Last-minute changes from the top cause delay
The government has cancelled a 16 December launch of its consultation on heat and energy efficiency. The Department of Energy and Climate Change (DECC) said it was “still working” on the policy document.
A source close to the matter said: “We gather it’s taking a while to get the detail right having put energy saving together with heat and also the package of stuff announced by the prime minister last autumn, which is also being consulted on.”
Simon McWhirter, UK Homes campaigner for the WWF, said that a delay on rolling out policy to improve existing homes would “compound the dent in confidence caused by a lack of clarity on the definition of zero carbon.”
“If it’s true that this has happened for the second time, it is nothing less than continuing and continued missed opportunities: missed creation of green collar jobs, missed carbon reduction and missed potential investment opportunities.”

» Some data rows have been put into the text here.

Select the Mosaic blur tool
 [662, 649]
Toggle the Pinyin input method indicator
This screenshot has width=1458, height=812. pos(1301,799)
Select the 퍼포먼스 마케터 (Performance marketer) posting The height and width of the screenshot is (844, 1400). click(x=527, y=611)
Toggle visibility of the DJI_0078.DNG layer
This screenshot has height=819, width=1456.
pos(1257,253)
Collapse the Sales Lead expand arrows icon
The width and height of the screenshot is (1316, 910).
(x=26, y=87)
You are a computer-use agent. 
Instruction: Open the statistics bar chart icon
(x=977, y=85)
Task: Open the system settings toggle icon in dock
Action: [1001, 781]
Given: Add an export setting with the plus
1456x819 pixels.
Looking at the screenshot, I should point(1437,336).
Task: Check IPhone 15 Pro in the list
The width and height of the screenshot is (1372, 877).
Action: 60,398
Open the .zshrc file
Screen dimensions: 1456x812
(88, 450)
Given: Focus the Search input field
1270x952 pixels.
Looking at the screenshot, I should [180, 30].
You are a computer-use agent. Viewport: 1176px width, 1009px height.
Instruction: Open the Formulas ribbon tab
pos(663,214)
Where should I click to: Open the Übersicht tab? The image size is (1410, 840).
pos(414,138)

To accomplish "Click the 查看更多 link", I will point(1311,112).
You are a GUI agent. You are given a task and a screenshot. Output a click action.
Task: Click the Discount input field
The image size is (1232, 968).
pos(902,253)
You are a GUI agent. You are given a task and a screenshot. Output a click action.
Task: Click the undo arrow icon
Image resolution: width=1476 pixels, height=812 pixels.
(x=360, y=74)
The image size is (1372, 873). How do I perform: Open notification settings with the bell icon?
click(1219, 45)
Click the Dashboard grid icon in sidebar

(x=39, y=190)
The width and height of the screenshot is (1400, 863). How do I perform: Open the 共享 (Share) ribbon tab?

But John Alker, public affairs manager, UK Green Building Council (UK-GBC), which is representing industry in the consultation, said it was worth investing time up front in such a radical shift on existing housing stock policy: “It’s a shame the government consultation has slipped,” he said. “But ultimately this should set the future direction of policy for the next 10 to 15 years, so it’s important that it’s right – not rushed.”
Incorporating off-the-cuff statements about fuel poverty that Gordon Brown made in September is believed to be causing the delay.
Energy used in heating accounts for some 47% of all UK carbon dioxide emissions according to the department. The consultation will feed into policy on the renewable heat incentive, which the department said was 18 months away.
Sources still expect DCLG to unveil a zero carbon definition before year end despite months of delay.
The government denied it had official announced the date of the consultation despite widespread industry expectation of its launch this year.